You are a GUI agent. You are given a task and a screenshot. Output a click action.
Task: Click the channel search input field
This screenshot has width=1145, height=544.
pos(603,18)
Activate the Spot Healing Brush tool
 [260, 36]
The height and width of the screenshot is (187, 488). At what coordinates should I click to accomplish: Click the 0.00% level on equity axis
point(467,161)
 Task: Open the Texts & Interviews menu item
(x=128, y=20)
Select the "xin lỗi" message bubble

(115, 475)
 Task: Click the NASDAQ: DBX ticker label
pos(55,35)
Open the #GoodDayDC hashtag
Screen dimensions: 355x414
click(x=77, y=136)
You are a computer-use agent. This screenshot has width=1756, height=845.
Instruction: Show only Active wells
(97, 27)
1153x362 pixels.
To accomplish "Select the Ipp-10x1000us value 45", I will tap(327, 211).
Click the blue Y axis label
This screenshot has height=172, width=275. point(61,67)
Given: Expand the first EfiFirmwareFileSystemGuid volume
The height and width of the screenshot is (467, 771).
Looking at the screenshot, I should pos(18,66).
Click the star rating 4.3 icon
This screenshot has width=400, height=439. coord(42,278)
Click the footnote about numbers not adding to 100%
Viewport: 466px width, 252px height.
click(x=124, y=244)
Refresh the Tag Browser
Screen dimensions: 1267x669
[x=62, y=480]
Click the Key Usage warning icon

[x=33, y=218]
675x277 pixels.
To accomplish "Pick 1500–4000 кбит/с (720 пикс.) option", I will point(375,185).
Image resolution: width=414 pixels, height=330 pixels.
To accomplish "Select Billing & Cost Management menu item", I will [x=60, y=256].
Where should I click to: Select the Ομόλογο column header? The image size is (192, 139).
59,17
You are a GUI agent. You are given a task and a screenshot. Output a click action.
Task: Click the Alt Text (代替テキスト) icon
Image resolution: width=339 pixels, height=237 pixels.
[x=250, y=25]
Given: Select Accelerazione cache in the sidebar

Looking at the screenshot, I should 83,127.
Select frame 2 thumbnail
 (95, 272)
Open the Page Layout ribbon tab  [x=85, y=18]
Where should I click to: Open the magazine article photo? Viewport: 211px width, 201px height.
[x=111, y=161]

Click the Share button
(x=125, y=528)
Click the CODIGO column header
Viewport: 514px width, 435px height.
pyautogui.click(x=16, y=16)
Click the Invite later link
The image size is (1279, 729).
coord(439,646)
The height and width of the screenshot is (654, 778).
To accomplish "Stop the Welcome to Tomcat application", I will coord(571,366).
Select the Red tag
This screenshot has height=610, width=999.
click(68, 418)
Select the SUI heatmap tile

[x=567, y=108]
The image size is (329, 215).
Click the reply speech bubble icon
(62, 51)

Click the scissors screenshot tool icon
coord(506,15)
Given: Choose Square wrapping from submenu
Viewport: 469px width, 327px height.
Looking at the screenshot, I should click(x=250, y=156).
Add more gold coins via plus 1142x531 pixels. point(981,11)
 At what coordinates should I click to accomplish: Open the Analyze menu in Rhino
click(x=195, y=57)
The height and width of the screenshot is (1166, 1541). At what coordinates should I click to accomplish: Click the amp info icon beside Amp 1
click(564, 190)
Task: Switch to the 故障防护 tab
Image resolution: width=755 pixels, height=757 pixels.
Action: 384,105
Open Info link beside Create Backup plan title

:: THE PROBLEM ::
Every entry must appear again in the answer, exactly as written.

:: TASK SOLUTION ::
You are a GUI agent. You are given a task and a screenshot. Output a click action.
Task: Click the channel search input field
This screenshot has width=1145, height=544.
pos(603,18)
Activate the Spot Healing Brush tool
 [260, 36]
The height and width of the screenshot is (187, 488). At what coordinates should I click to accomplish: Click the 0.00% level on equity axis
point(467,161)
 Task: Open the Texts & Interviews menu item
(x=128, y=20)
Select the "xin lỗi" message bubble

(115, 475)
 Task: Click the NASDAQ: DBX ticker label
pos(55,35)
Open the #GoodDayDC hashtag
Screen dimensions: 355x414
click(x=77, y=136)
You are a computer-use agent. This screenshot has width=1756, height=845.
Instruction: Show only Active wells
(97, 27)
1153x362 pixels.
To accomplish "Select the Ipp-10x1000us value 45", I will tap(327, 211).
Click the blue Y axis label
This screenshot has height=172, width=275. point(61,67)
Given: Expand the first EfiFirmwareFileSystemGuid volume
The height and width of the screenshot is (467, 771).
Looking at the screenshot, I should pos(18,66).
Click the star rating 4.3 icon
This screenshot has width=400, height=439. coord(42,278)
Click the footnote about numbers not adding to 100%
Viewport: 466px width, 252px height.
click(x=124, y=244)
Refresh the Tag Browser
Screen dimensions: 1267x669
[x=62, y=480]
Click the Key Usage warning icon

[x=33, y=218]
675x277 pixels.
To accomplish "Pick 1500–4000 кбит/с (720 пикс.) option", I will point(375,185).
Image resolution: width=414 pixels, height=330 pixels.
To accomplish "Select Billing & Cost Management menu item", I will [x=60, y=256].
Where should I click to: Select the Ομόλογο column header? The image size is (192, 139).
59,17
You are a GUI agent. You are given a task and a screenshot. Output a click action.
Task: Click the Alt Text (代替テキスト) icon
Image resolution: width=339 pixels, height=237 pixels.
[x=250, y=25]
Given: Select Accelerazione cache in the sidebar

Looking at the screenshot, I should 83,127.
Select frame 2 thumbnail
 (95, 272)
Open the Page Layout ribbon tab  [x=85, y=18]
Where should I click to: Open the magazine article photo? Viewport: 211px width, 201px height.
[x=111, y=161]

Click the Share button
(x=125, y=528)
Click the CODIGO column header
Viewport: 514px width, 435px height.
pyautogui.click(x=16, y=16)
Click the Invite later link
The image size is (1279, 729).
coord(439,646)
The height and width of the screenshot is (654, 778).
To accomplish "Stop the Welcome to Tomcat application", I will coord(571,366).
Select the Red tag
This screenshot has height=610, width=999.
click(68, 418)
Select the SUI heatmap tile

[x=567, y=108]
The image size is (329, 215).
Click the reply speech bubble icon
(62, 51)

Click the scissors screenshot tool icon
coord(506,15)
Given: Choose Square wrapping from submenu
Viewport: 469px width, 327px height.
Looking at the screenshot, I should click(x=250, y=156).
Add more gold coins via plus 1142x531 pixels. point(981,11)
 At what coordinates should I click to accomplish: Open the Analyze menu in Rhino
click(x=195, y=57)
The height and width of the screenshot is (1166, 1541). At what coordinates should I click to accomplish: Click the amp info icon beside Amp 1
click(564, 190)
Task: Switch to the 故障防护 tab
Image resolution: width=755 pixels, height=757 pixels.
Action: 384,105
Open Info link beside Create Backup plan title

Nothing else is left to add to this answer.